◆ 抜粋テキスト ◆
....

アナログに慣れ親しんだ編集脳をデジタル編集に切り替えて半年。ようやくマニュアルを見比べずにカット編集ができるようになりました。
動画を編集していて思うのは、テレビ業界の動きが鈍く感じられることです。
先ほど幕張で開催された国際放送機器展ではテレビ業界の新たなる戦略が披露されました。
しかし、ネットと連携したコンテンツ戦略や、フォーマット権の海外販売などどこかで聞いたことばかり。
かつて大画面やデジタル技術の競争を繰り広げた 国際放送機器展は、放送人にとってまだ見ぬ世界を見せてくれる夢の扉でした。
放送とネットの反応速度の差を感じます。
利用規約更新のインパクト
若い世代を中心に視聴習慣を大きく変えた投稿動画。その元締めともいえるYouTubeがこのほど利用規約を更新すると公表しました。実施は12月10日からです。
新しい利用規約では、YouTubeが独自の裁量で採算に合わないと判断したユーザーに対してサービスへのアクセスを解除できる、つまりはチャンネルを削除あるいはアカウントごと削除できるようになるということで、多くのユーザーからYouTube上での将来に対する不安の声が挙がっています。
YouTubeの新しい利用規約が「採算の合わないチャンネル」を勝手に削除可能になるものだと物議を醸す|au Webポータル経済・ITニュース
一部のYouYubeの利用者の間ではアカウント削除への不安が広がっているようですが、私はYouTubeには別の意図があるように感じます。
YouTubeと聞いて誰もが思い浮かべるのはエンタメコンテンツです。
衝撃的な映像。過激な主張。個性的なキャラクターのトーク。隙間時間に携帯で楽しめる利便性が視聴者層を掘り起こし、動画投稿のメディアを拡大してきました。
ところが今、時代に変化が起きつつあります。つい先日こんな動画がYouTubeに投稿されました。
やべ、Sam Pilgrim日枝神社降りてるのか。日本人にはできないな。俺も寂れた神社でやってしまったが https://t.co/mDiG4ayuP7
— naoyuki sasanami (@naotko) November 12, 2019
外国人マウンテンバイカーが神社の階段を駆け下ったり、公道を走行中のトラックにつかまって走ったりする非常識なふるまいです。

....

◆ データセット抜粋 ◆
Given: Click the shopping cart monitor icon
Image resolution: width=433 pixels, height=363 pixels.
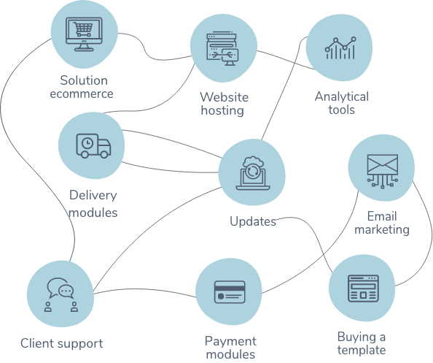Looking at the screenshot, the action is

....

◆ 短い課題 1 ◆
抜粋テキストで、YouTubeのエンタメコンテンツを特徴づけるものとして体言止めで並べられている項目をすべて挙げてください。
◆ 短い課題 2 ◆
抜粋テキストから、「かつて大画面やデジタル技術の」と「りする非常識なふるまいです。」の間を両端も含めて、一字一句変えずに出力してください。

◆ 記述回答 1 ◆
衝撃的な映像、過激な主張、個性的なキャラクターのトーク

◆ 記述回答 2 ◆
かつて大画面やデジタル技術の競争を繰り広げた 国際放送機器展は、放送人にとってまだ見ぬ世界を見せてくれる夢の扉でした。
放送とネットの反応速度の差を感じます。
利用規約更新のインパクト
若い世代を中心に視聴習慣を大きく変えた投稿動画。その元締めともいえるYouTubeがこのほど利用規約を更新すると公表しました。実施は12月10日からです。
新しい利用規約では、YouTubeが独自の裁量で採算に合わないと判断したユーザーに対してサービスへのアクセスを解除できる、つまりはチャンネルを削除あるいはアカウントごと削除できるようになるということで、多くのユーザーからYouTube上での将来に対する不安の声が挙がっています。
YouTubeの新しい利用規約が「採算の合わないチャンネル」を勝手に削除可能になるものだと物議を醸す|au Webポータル経済・ITニュース
一部のYouYubeの利用者の間ではアカウント削除への不安が広がっているようですが、私はYouTubeには別の意図があるように感じます。
YouTubeと聞いて誰もが思い浮かべるのはエンタメコンテンツです。
衝撃的な映像。過激な主張。個性的なキャラクターのトーク。隙間時間に携帯で楽しめる利便性が視聴者層を掘り起こし、動画投稿のメディアを拡大してきました。
ところが今、時代に変化が起きつつあります。つい先日こんな動画がYouTubeに投稿されました。
やべ、Sam Pilgrim日枝神社降りてるのか。日本人にはできないな。俺も寂れた神社でやってしまったが https://t.co/mDiG4ayuP7
— naoyuki sasanami (@naotko) November 12, 2019
外国人マウンテンバイカーが神社の階段を駆け下ったり、公道を走行中のトラックにつかまって走ったりする非常識なふるまいです。